◆ Work instruction ◆
Work out how many lines in the records include the word "computer", then answer with nothing but that number.

◆ Task input ◆
● ● ● ● ●

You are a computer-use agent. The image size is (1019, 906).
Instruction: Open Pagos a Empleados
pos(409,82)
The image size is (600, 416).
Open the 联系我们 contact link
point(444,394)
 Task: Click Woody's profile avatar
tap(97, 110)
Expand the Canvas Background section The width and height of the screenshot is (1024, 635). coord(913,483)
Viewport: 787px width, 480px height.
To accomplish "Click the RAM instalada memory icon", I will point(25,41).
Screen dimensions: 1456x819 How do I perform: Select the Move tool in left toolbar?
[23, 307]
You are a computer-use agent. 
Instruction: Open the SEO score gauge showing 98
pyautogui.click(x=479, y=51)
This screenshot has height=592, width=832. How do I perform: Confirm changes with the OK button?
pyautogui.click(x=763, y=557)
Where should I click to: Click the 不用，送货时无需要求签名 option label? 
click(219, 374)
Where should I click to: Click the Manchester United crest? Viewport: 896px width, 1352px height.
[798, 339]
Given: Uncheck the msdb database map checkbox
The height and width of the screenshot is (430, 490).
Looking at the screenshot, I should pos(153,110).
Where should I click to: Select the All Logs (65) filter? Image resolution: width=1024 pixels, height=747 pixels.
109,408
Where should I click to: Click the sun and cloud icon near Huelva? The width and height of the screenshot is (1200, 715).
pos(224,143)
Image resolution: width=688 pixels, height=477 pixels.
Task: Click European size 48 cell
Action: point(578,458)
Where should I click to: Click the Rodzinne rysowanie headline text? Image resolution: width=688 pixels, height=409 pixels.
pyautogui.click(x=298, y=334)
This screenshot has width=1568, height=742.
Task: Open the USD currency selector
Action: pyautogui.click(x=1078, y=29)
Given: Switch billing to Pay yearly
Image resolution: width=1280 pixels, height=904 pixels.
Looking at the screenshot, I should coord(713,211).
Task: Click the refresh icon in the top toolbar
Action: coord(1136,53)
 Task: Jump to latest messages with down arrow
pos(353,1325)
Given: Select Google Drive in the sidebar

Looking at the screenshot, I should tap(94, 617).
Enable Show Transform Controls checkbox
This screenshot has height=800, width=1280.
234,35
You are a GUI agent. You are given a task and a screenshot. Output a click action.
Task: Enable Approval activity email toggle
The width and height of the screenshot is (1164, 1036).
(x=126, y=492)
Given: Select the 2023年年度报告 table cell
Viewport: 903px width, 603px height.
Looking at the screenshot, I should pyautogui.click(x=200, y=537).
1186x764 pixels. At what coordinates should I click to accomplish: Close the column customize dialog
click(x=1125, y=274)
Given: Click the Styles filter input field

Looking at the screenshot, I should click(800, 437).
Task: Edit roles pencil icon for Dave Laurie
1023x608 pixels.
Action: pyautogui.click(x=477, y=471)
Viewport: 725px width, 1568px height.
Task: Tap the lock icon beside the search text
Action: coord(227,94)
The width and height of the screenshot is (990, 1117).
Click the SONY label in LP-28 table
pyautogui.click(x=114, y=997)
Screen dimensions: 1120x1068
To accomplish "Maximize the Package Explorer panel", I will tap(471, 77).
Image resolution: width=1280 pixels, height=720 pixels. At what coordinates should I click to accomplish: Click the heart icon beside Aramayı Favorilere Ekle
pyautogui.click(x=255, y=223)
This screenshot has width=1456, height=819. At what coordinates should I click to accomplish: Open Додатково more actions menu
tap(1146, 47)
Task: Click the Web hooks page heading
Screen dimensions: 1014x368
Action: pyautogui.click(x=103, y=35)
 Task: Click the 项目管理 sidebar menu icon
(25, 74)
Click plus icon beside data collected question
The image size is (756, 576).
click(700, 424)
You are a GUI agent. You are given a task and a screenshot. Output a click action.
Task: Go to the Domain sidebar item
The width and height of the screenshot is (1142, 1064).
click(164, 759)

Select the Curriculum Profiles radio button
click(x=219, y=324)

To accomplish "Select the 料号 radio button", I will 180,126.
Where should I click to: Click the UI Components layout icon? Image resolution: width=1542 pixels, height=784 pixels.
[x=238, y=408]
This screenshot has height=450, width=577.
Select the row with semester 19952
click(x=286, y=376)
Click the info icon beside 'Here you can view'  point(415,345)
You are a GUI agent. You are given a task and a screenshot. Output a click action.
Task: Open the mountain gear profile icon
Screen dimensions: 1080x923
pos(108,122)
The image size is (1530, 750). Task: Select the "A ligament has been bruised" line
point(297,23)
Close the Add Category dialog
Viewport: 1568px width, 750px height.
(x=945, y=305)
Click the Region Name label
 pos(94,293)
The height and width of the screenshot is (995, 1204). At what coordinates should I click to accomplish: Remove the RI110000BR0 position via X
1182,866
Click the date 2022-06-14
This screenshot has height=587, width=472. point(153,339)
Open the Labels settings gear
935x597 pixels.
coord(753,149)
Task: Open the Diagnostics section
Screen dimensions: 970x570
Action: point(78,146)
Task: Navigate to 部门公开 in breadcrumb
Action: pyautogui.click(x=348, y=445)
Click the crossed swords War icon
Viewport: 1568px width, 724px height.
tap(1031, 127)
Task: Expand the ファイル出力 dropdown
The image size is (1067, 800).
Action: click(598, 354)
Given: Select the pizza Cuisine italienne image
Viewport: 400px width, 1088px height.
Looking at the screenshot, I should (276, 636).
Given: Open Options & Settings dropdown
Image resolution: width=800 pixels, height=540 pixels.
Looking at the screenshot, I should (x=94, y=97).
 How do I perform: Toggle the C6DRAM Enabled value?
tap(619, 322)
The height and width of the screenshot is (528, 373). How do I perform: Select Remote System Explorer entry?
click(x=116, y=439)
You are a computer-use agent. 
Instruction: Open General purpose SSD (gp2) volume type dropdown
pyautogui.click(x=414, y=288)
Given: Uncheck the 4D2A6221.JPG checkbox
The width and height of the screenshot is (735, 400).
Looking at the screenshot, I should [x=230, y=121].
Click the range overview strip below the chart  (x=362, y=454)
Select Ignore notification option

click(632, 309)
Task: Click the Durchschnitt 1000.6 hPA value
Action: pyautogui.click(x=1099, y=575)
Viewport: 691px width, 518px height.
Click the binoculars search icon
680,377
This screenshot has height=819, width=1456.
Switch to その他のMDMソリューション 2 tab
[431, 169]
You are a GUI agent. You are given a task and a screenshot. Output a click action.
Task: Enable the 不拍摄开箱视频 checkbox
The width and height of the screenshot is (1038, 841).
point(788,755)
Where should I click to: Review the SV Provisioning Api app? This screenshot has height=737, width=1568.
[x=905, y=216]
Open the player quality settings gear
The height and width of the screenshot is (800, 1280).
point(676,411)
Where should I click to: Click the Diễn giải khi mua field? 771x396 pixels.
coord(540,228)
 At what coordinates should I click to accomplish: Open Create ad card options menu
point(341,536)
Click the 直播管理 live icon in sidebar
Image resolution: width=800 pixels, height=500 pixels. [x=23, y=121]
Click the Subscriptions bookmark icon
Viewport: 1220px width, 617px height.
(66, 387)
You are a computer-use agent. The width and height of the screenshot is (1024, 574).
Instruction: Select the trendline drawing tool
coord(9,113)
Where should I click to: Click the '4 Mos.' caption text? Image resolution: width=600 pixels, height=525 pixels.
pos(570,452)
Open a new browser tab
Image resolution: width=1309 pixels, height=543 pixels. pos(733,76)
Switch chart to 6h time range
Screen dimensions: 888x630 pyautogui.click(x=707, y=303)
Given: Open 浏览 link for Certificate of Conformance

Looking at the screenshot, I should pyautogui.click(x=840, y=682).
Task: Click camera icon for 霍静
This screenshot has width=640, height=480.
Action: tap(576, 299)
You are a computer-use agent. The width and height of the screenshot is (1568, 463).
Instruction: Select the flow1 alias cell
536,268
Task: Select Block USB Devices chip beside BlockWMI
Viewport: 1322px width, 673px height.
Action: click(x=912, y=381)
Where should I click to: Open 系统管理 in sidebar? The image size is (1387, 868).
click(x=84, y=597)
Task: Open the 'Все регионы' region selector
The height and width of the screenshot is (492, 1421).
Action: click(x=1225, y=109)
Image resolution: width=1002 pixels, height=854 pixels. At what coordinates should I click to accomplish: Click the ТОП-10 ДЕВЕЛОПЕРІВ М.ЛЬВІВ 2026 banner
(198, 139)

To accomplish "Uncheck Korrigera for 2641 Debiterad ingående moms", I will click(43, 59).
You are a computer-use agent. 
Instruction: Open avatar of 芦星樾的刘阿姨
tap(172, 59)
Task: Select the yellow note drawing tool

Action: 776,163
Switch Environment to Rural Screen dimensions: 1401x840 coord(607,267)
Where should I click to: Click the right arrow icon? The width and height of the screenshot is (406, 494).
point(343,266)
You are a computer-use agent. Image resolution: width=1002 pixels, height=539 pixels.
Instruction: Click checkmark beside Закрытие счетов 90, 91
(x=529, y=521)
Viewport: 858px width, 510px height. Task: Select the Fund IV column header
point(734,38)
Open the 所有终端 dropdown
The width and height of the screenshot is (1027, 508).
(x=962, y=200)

● ● ● ● ●

◆ Response for this exercise ◆
7